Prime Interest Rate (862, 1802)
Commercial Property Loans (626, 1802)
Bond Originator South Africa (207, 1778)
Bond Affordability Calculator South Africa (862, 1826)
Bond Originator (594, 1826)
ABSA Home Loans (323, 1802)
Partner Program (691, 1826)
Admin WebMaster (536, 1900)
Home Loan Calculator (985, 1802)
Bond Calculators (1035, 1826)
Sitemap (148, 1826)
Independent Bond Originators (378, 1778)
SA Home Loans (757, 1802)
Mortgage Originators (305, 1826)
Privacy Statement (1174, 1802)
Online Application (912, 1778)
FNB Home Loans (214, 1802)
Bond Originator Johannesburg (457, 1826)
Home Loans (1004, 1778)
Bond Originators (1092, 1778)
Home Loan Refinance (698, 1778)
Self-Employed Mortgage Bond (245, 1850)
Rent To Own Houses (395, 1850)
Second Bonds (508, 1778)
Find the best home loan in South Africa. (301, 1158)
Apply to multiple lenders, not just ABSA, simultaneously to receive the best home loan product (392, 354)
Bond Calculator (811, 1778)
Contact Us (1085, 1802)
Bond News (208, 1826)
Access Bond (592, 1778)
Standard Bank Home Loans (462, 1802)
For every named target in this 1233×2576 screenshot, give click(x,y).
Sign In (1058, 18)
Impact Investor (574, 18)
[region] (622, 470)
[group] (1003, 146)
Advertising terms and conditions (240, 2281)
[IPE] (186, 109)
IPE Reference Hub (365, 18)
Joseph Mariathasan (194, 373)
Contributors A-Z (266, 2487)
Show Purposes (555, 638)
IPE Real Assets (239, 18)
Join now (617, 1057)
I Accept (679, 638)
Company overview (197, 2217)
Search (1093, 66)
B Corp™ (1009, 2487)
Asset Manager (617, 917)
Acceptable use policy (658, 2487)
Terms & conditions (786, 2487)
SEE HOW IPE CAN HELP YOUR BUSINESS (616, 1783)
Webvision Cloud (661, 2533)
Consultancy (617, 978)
________________________________________
**PROBLEM DETAILS:**
All lines in the records that contain "Africa" are to be copied and returned.

**SOLUTION TO THIS TASK:**
Bond Originator South Africa (207, 1778)
Bond Affordability Calculator South Africa (862, 1826)
Find the best home loan in South Africa. (301, 1158)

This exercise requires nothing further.